== Available data ==
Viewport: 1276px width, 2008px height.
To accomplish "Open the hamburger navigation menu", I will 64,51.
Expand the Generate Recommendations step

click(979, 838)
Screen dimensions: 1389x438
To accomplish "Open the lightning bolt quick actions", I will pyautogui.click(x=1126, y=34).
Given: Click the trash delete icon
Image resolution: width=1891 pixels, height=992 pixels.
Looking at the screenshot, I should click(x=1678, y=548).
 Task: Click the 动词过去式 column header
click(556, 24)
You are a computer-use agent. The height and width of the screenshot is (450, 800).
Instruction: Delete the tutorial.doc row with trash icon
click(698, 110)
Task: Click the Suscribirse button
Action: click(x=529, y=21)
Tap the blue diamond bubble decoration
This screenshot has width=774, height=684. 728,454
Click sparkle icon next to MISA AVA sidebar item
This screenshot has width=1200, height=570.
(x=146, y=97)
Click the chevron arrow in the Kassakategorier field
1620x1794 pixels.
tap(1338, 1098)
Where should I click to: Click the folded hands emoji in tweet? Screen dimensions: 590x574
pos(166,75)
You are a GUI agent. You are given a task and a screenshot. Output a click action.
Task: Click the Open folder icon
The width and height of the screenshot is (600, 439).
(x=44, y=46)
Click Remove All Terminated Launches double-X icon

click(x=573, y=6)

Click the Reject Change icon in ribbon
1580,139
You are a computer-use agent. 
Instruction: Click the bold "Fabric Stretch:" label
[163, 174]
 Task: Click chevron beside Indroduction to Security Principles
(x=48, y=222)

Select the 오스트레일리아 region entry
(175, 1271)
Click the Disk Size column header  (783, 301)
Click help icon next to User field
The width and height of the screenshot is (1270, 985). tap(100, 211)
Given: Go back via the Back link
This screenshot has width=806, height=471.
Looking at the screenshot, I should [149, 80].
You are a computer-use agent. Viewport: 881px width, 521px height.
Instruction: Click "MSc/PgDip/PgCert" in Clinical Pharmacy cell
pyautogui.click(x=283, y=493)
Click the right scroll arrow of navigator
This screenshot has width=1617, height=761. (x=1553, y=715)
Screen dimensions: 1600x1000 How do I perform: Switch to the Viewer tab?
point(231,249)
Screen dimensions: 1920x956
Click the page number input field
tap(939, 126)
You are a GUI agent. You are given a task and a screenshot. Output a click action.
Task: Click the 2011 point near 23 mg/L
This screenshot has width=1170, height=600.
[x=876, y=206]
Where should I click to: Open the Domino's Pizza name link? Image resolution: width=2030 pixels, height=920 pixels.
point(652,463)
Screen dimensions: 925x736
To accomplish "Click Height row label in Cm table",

== Exercise instructions ==
Among the lines above, find those with the word "Viewport". Copy them.

== Response to the task ==
Viewport: 1276px width, 2008px height.
You are a computer-use agent. Viewport: 881px width, 521px height.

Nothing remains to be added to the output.